Americans like to think we have always enjoyed those unalienable rights, endowed by our Creator.  Even the most rudimentary familiarity with history tells us such notions are not true.  Sure, they were mostly correct, if you were male, with light skin pigmentation, Anglo-Saxon facial features, and heritage, and you owned property.  If you happened to be of any other configuration or circumstance, well then, that just your lot in life and you lived at the mercy of those men who qualified.  The ensuing two plus centuries have brought us through trial and trauma, yet we still do not enjoy universal suffrage.  My latest reading from the Supremes was the Civil Rights Cases [109 U.S. 3 (1883)].  The U.S. Constitution was ratified 21.June.1788, including Article IV, Section 2, Clause 3, which reads: “No Person held to Service or Labour in one State, under the Laws thereof, escaping into another, shall, in Consequence of any Law or Regulation therein, be discharged from such Service or Labour, but shall be delivered up on Claim of the Party to whom such Service or Labour may be due.”  The clause was superseded by the ratification of the 13th Amendment.  After the trauma of the Civil War, the Federal government persistently worked to liberate the oppressed of the day.
·      Emancipation Proclamation (22.September.1862)
·      13th Amendment (6.December.1865)
·      Civil Rights Act of 1866 (9.April.1866) [448, 535]
·      Freedmen's Bureau Act (16.July.1866) [448]
·      14th Amendment (9.July.1868)
·      15th Amendment (3.February.1870)
·      Enforcement Act of 1870 (31.May.1870) [448]
·      Civil Rights Act of 1871 {AKA Ku Klux Klan Act} (20.April.1871) [539]
·      Civil Rights Act of 1875 (1.March.1875) [542]
Associate Justice Joseph Philo Bradley wrote for the Court as they declared the 1875 law unconstitutional.  Further, the capacity of the Supremes of the day to overcome the sheer weight of the law speaks volumes to the persistence of racial bias and discrimination.  In his solo dissenting opinion, Associate Justice John Marshall Harlan offered a convincing and impassioned assessment of the expansive envelope of the 13th and 14th Amendments.  He said, “I am of opinion that such discrimination is a badge of servitude, the imposition of which congress may prevent under its power, through appropriate legislation, to enforce the thirteenth amendment; and consequently, without reference to its enlarged power under the fourteenth amendment, the act of March 1, 1875, is not, in my judgment, repugnant to the constitution.”  Justice Harlan recognized reality.  Despite the Herculean efforts of Congress to rectify the previous wrongs, it took another century to realize broad respect for citizenship and the vast social diversity of this Grand Republic.  Many would argue we have not yet attained universal acceptance, even with the Civil Rights Act of 1964 [PL 88-352; 78 Stat. 241; 2.July.1964] and the Voting Rights Act of 1965 [PL 89-110; 79 Stat. 437; 6.August.1965] [528].  Freedom demands a relentless and persistent vigil.
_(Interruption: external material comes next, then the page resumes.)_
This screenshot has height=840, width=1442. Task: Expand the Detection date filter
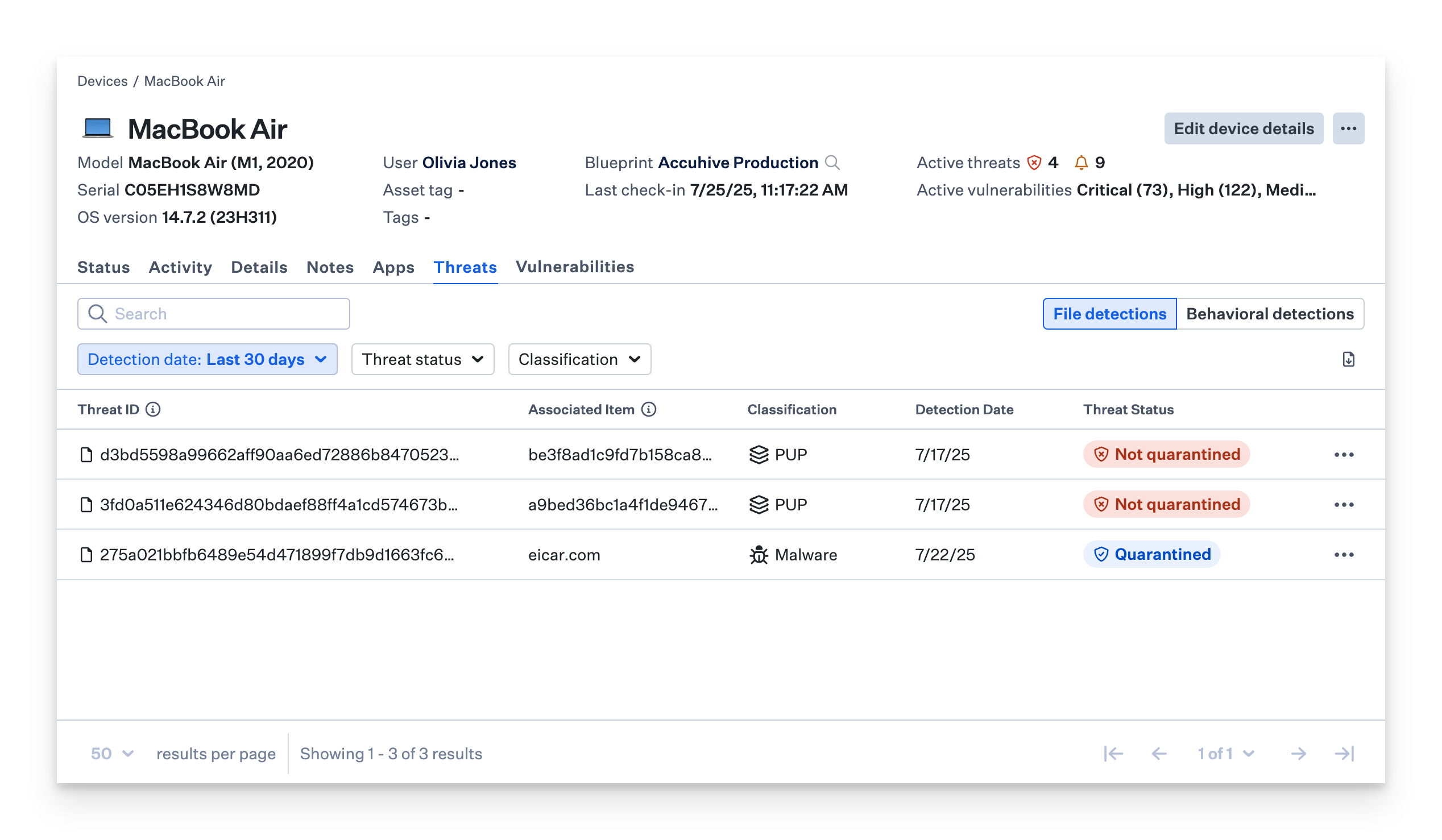pyautogui.click(x=207, y=359)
News from the economic front:
-- The U.S. Labor Department reported the nation’s employers added 115,000 positions, fewer than economists had been predicting.  The unemployment rate decreased to 8.1% in April, from 8.2% in March.  Wall Street was not impressed.

No comments or contributions from Update no.541.

My very best wishes to all.  Take care of yourselves and each other.